→ What this task involves
From the mailing-list thread on k-means clustering, reproduce word for word the stretch from "Re: k-means clustering" through "single step process.".
— start Quoted text —
You are viewing a plain text version of this content. The canonical link for it is here.
Posted to user@mahout.apache.org by Dongxiang <zh...@gmail.com> on 2010/09/09 17:11:13 UTC
k-means clustering for high-dimensional numerical data
Hi, I am trying to use mahout for high dimensional data clustering.
The data format is very simple. Each data is 128 dimensional with double
values.
I am now puzzled by the input format. Based on my investigation, I think I
need to first transfer the data into sequencefile format and then further
transfered to mahout vector format. Am I going in the correct way?
I think such application is very common but I am unable to find any
step-by-step tutorial or guide.
Can someone tell me the explicit commands to perform such a task? Thanks a
lot.
--
View this message in context: http://lucene.472066.n3.nabble.com/k-means-clustering-for-high-dimensional-numerical-data-tp1446492p1446492.html
Sent from the Mahout User List mailing list archive at Nabble.com.
Re: k-means clustering for high-dimensional numerical data
Posted by Jeff Eastman <jd...@windwardsolutions.com>.
In general, the transformation is as you suggest. You need to produce
a set of input sequence files which contain VectorWritable vectors from
your data. It should be a single step process.
We don't have as much tutorial material as we could, but the problem of
transforming your data into Mahout vectors (VectorWritable sequence
files) is often quite application-specific. We do have an example in the
synthetic control package which you may be able to use or adapt. Look at
the InputDriver and InputMapper classes in
o.a.m.clustering.syntheticcontrol in examples/. These take
space-separated numeric data such as yours and produce the correct
VectorWritable files. Look also at o.a.m.utils.vectors.arff.Driver in
utils/ if ARFF format is useful.
Jeff
On 9/9/10 8:11 AM, Dongxiang wrote:
> Hi, I am trying to use mahout for high dimensional data clustering.
>
> The data format is very simple. Each data is 128 dimensional with double
> values.
>
> I am now puzzled by the input format. Based on my investigation, I think I
> need to first transfer the data into sequencefile format and then further
> transfered to mahout vector format. Am I going in the correct way?
>
> I think such application is very common but I am unable to find any
> step-by-step tutorial or guide.
>
> Can someone tell me the explicit commands to perform such a task? Thanks a
> lot.
>
>
— end Quoted text —
— start Data excerpt —
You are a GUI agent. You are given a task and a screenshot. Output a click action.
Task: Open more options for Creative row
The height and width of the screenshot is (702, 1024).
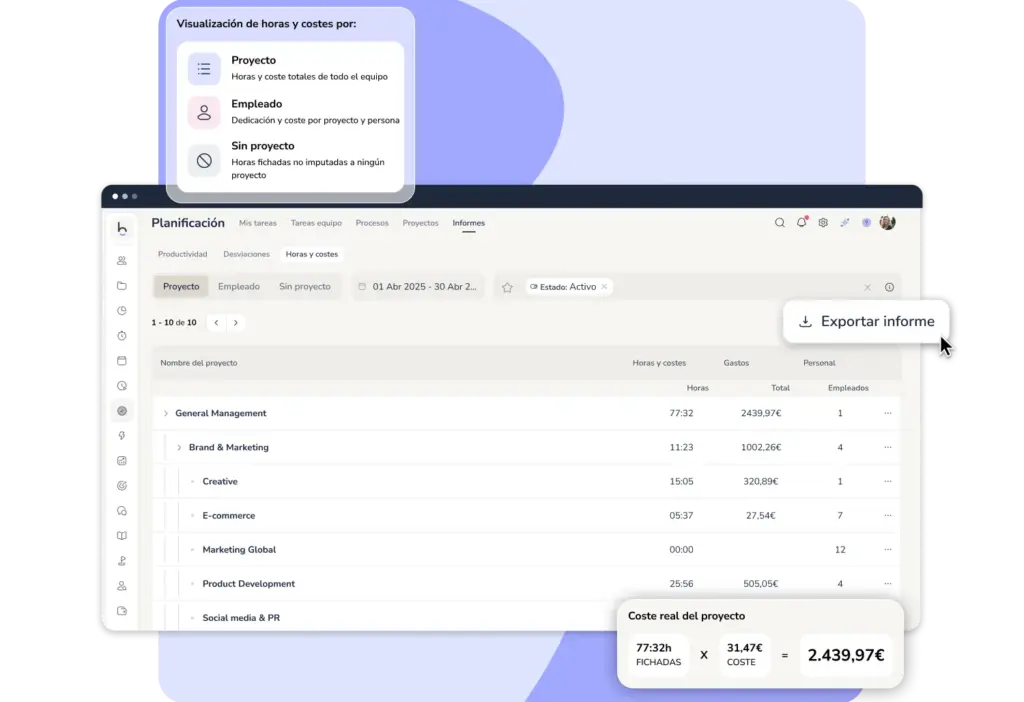click(x=888, y=481)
— end Data excerpt —
→ Reply
Re: k-means clustering for high-dimensional numerical data
Posted by Jeff Eastman <jd...@windwardsolutions.com>.
In general, the transformation is as you suggest. You need to produce
a set of input sequence files which contain VectorWritable vectors from
your data. It should be a single step process.